The Kuwaiti government has introduced new regulations concerning expatriate residency, following the approval of a draft decree-law on November 12.
These regulations are designed to regulate the entry, stay, and departure of expatriates, and impose severe penalties for violations related to residency and employment. The law highlights Kuwait’s commitment to managing expatriate residency in line with national security and public order requirements.
Key updates and penalties include:
- Expatriates must notify the Ministry of Interior within two weeks if their passport is lost or damaged.
- Hotels and providers of furnished accommodations must report the arrival or departure of foreign guests within 24 hours.
- Expatriates visiting Kuwait can stay for up to three months unless granted an extension or residency permit.
- Temporary residency permits are limited to three months but may be extended up to one year.
- Regular residency is capped at five years, with exceptions allowing up to 10 years for children of Kuwaiti women and property owners, and up to 15 years for investors.
- Domestic workers cannot remain outside Kuwait for more than four months without prior approval from the Ministry of Interior.

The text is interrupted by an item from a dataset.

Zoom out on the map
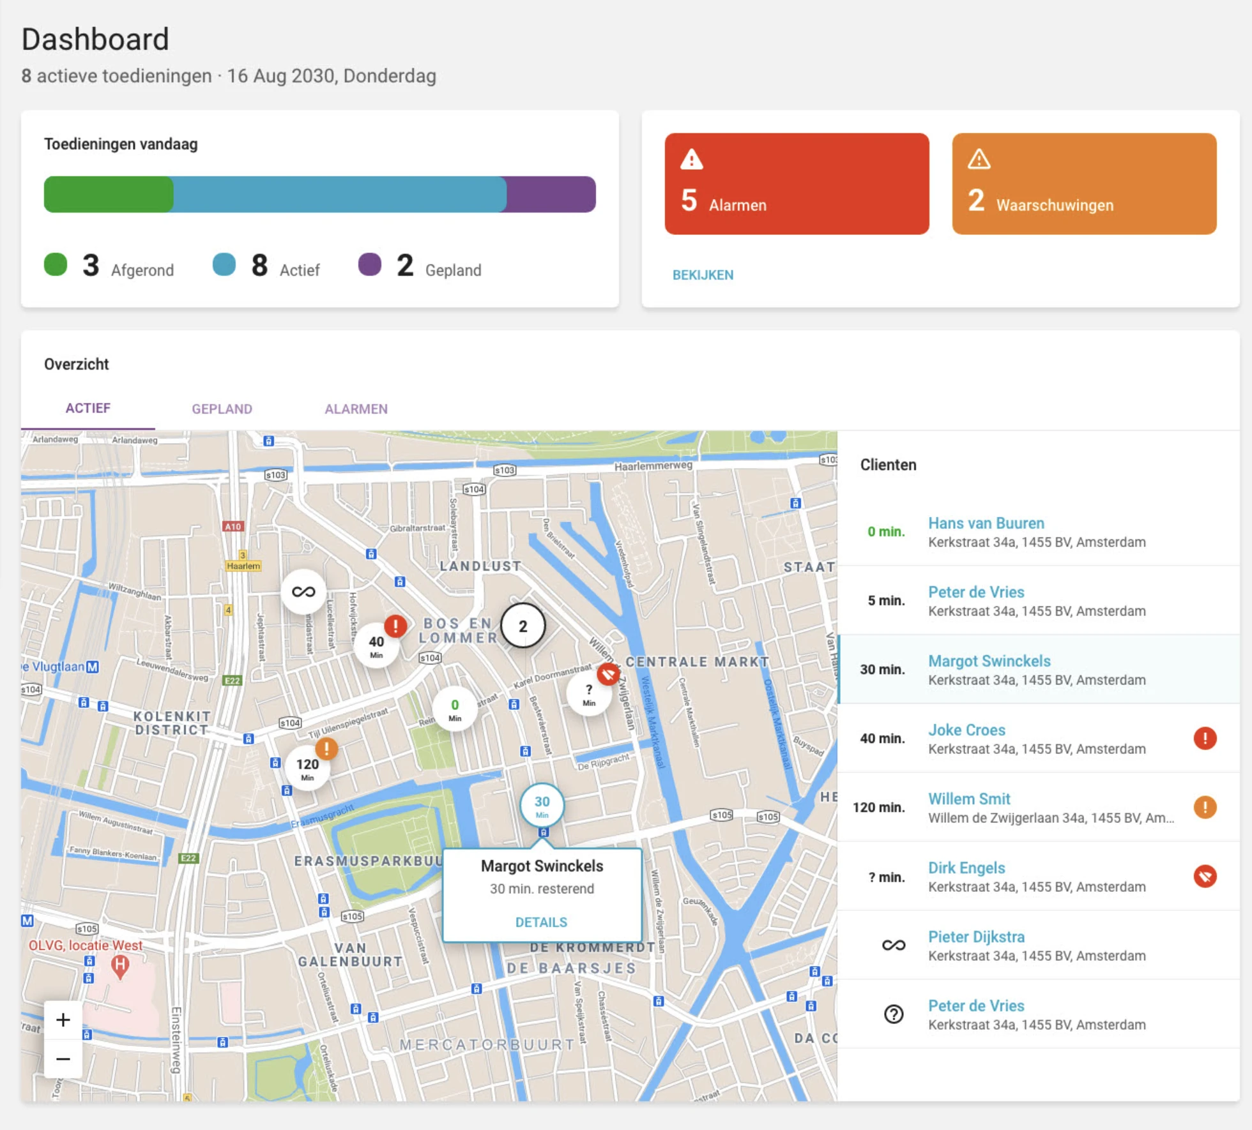The width and height of the screenshot is (1252, 1130). point(63,1059)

- Fines of up to 2,000 Kuwaiti dinars can be imposed for failure to comply with reporting requirements.
- Hotel managers and transport operators who fail to adhere to regulations may face fines up to 400 dinars.
- Expatriates must have valid travel documents and enter Kuwait through designated checkpoints.
- Expatriates must carry valid residency permits and cannot stay outside Kuwait for more than six months without prior approval.
- Sponsors are responsible for reporting any visa or residency violations.
- Unauthorized employment of expatriates or permitting them to work for others without the proper license is prohibited.